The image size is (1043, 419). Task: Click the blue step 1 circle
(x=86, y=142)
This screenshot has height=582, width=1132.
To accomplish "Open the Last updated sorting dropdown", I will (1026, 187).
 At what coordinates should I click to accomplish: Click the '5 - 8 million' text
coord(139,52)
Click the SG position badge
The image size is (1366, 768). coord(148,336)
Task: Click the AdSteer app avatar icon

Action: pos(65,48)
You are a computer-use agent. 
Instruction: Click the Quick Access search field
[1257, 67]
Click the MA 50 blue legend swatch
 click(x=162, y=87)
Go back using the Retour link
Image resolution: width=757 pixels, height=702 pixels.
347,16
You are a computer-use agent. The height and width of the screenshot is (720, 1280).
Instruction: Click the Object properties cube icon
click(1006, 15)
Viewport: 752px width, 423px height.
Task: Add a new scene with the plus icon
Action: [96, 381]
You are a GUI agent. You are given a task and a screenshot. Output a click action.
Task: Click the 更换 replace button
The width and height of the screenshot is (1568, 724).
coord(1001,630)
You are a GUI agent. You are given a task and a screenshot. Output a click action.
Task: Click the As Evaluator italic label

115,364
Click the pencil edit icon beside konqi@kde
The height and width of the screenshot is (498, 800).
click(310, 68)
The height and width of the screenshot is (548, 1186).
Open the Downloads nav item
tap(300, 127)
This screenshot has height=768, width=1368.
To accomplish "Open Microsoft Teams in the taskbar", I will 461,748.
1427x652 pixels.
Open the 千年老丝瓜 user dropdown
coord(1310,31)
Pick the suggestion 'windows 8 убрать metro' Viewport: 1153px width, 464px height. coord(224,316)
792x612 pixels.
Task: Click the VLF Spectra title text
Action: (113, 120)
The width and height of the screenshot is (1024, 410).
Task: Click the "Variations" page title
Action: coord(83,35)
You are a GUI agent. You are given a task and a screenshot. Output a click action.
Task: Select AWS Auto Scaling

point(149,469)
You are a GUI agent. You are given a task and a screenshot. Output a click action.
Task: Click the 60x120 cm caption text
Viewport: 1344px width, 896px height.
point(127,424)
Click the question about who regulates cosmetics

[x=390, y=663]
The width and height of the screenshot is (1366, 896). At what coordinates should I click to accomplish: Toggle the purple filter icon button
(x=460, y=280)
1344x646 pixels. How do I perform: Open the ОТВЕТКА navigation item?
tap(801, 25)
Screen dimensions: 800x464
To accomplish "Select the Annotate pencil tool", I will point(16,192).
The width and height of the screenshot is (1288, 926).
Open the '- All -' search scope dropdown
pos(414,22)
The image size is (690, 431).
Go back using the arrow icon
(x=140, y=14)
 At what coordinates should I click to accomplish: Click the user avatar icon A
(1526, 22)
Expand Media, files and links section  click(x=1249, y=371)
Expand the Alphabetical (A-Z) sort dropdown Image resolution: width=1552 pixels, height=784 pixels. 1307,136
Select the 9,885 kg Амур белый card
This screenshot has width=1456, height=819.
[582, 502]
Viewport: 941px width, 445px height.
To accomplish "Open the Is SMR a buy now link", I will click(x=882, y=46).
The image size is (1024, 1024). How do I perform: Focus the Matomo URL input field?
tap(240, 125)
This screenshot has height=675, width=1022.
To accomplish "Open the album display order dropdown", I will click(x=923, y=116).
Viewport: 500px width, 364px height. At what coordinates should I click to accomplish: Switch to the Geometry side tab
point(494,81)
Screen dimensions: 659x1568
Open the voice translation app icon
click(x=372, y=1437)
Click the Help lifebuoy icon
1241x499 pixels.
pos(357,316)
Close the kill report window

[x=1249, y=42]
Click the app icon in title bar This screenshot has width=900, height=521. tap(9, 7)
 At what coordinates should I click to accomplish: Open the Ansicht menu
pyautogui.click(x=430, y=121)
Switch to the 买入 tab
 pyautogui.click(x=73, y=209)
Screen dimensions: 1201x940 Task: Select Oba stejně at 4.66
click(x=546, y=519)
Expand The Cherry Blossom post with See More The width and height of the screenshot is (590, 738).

------------

TUGAS ANDA> Susun ulang semua baris materi di atas menjadi tabel Markdown dengan kolom "No" untuk nomor urut dan kolom "Baris" untuk isi setiap baris. Baris kosong tidak perlu dimasukkan.

JAWABAN LATIHAN>
| No | Baris |
|---|---|
| 1 | The image size is (1043, 419). Task: Click the blue step 1 circle |
| 2 | (x=86, y=142) |
| 3 | This screenshot has height=582, width=1132. |
| 4 | To accomplish "Open the Last updated sorting dropdown", I will (1026, 187). |
| 5 |  At what coordinates should I click to accomplish: Click the '5 - 8 million' text |
| 6 | coord(139,52) |
| 7 | Click the SG position badge |
| 8 | The image size is (1366, 768). coord(148,336) |
| 9 | Task: Click the AdSteer app avatar icon |
| 10 | Action: pos(65,48) |
| 11 | You are a computer-use agent.  |
| 12 | Instruction: Click the Quick Access search field |
| 13 | [1257, 67] |
| 14 | Click the MA 50 blue legend swatch |
| 15 |  click(x=162, y=87) |
| 16 | Go back using the Retour link |
| 17 | Image resolution: width=757 pixels, height=702 pixels. |
| 18 | 347,16 |
| 19 | You are a computer-use agent. The height and width of the screenshot is (720, 1280). |
| 20 | Instruction: Click the Object properties cube icon |
| 21 | click(1006, 15) |
| 22 | Viewport: 752px width, 423px height. |
| 23 | Task: Add a new scene with the plus icon |
| 24 | Action: [96, 381] |
| 25 | You are a GUI agent. You are given a task and a screenshot. Output a click action. |
| 26 | Task: Click the 更换 replace button |
| 27 | The width and height of the screenshot is (1568, 724). |
| 28 | coord(1001,630) |
| 29 | You are a GUI agent. You are given a task and a screenshot. Output a click action. |
| 30 | Task: Click the As Evaluator italic label |
| 31 | 115,364 |
| 32 | Click the pencil edit icon beside konqi@kde |
| 33 | The height and width of the screenshot is (498, 800). |
| 34 | click(310, 68) |
| 35 | The height and width of the screenshot is (548, 1186). |
| 36 | Open the Downloads nav item |
| 37 | tap(300, 127) |
| 38 | This screenshot has height=768, width=1368. |
| 39 | To accomplish "Open Microsoft Teams in the taskbar", I will 461,748. |
| 40 | 1427x652 pixels. |
| 41 | Open the 千年老丝瓜 user dropdown |
| 42 | coord(1310,31) |
| 43 | Pick the suggestion 'windows 8 убрать metro' Viewport: 1153px width, 464px height. coord(224,316) |
| 44 | 792x612 pixels. |
| 45 | Task: Click the VLF Spectra title text |
| 46 | Action: (113, 120) |
| 47 | The width and height of the screenshot is (1024, 410). |
| 48 | Task: Click the "Variations" page title |
| 49 | Action: coord(83,35) |
| 50 | You are a GUI agent. You are given a task and a screenshot. Output a click action. |
| 51 | Task: Select AWS Auto Scaling |
| 52 | point(149,469) |
| 53 | You are a GUI agent. You are given a task and a screenshot. Output a click action. |
| 54 | Task: Click the 60x120 cm caption text |
| 55 | Viewport: 1344px width, 896px height. |
| 56 | point(127,424) |
| 57 | Click the question about who regulates cosmetics |
| 58 | [x=390, y=663] |
| 59 | The width and height of the screenshot is (1366, 896). At what coordinates should I click to accomplish: Toggle the purple filter icon button |
| 60 | (x=460, y=280) |
| 61 | 1344x646 pixels. How do I perform: Open the ОТВЕТКА navigation item? |
| 62 | tap(801, 25) |
| 63 | Screen dimensions: 800x464 |
| 64 | To accomplish "Select the Annotate pencil tool", I will point(16,192). |
| 65 | The width and height of the screenshot is (1288, 926). |
| 66 | Open the '- All -' search scope dropdown |
| 67 | pos(414,22) |
| 68 | The image size is (690, 431). |
| 69 | Go back using the arrow icon |
| 70 | (x=140, y=14) |
| 71 |  At what coordinates should I click to accomplish: Click the user avatar icon A |
| 72 | (1526, 22) |
| 73 | Expand Media, files and links section  click(x=1249, y=371) |
| 74 | Expand the Alphabetical (A-Z) sort dropdown Image resolution: width=1552 pixels, height=784 pixels. 1307,136 |
| 75 | Select the 9,885 kg Амур белый card |
| 76 | This screenshot has width=1456, height=819. |
| 77 | [582, 502] |
| 78 | Viewport: 941px width, 445px height. |
| 79 | To accomplish "Open the Is SMR a buy now link", I will click(x=882, y=46). |
| 80 | The image size is (1024, 1024). How do I perform: Focus the Matomo URL input field? |
| 81 | tap(240, 125) |
| 82 | This screenshot has height=675, width=1022. |
| 83 | To accomplish "Open the album display order dropdown", I will click(x=923, y=116). |
| 84 | Viewport: 500px width, 364px height. At what coordinates should I click to accomplish: Switch to the Geometry side tab |
| 85 | point(494,81) |
| 86 | Screen dimensions: 659x1568 |
| 87 | Open the voice translation app icon |
| 88 | click(x=372, y=1437) |
| 89 | Click the Help lifebuoy icon |
| 90 | 1241x499 pixels. |
| 91 | pos(357,316) |
| 92 | Close the kill report window |
| 93 | [x=1249, y=42] |
| 94 | Click the app icon in title bar This screenshot has width=900, height=521. tap(9, 7) |
| 95 |  At what coordinates should I click to accomplish: Open the Ansicht menu |
| 96 | pyautogui.click(x=430, y=121) |
| 97 | Switch to the 买入 tab |
| 98 |  pyautogui.click(x=73, y=209) |
| 99 | Screen dimensions: 1201x940 Task: Select Oba stejně at 4.66 |
| 100 | click(x=546, y=519) |
| 101 | Expand The Cherry Blossom post with See More The width and height of the screenshot is (590, 738). |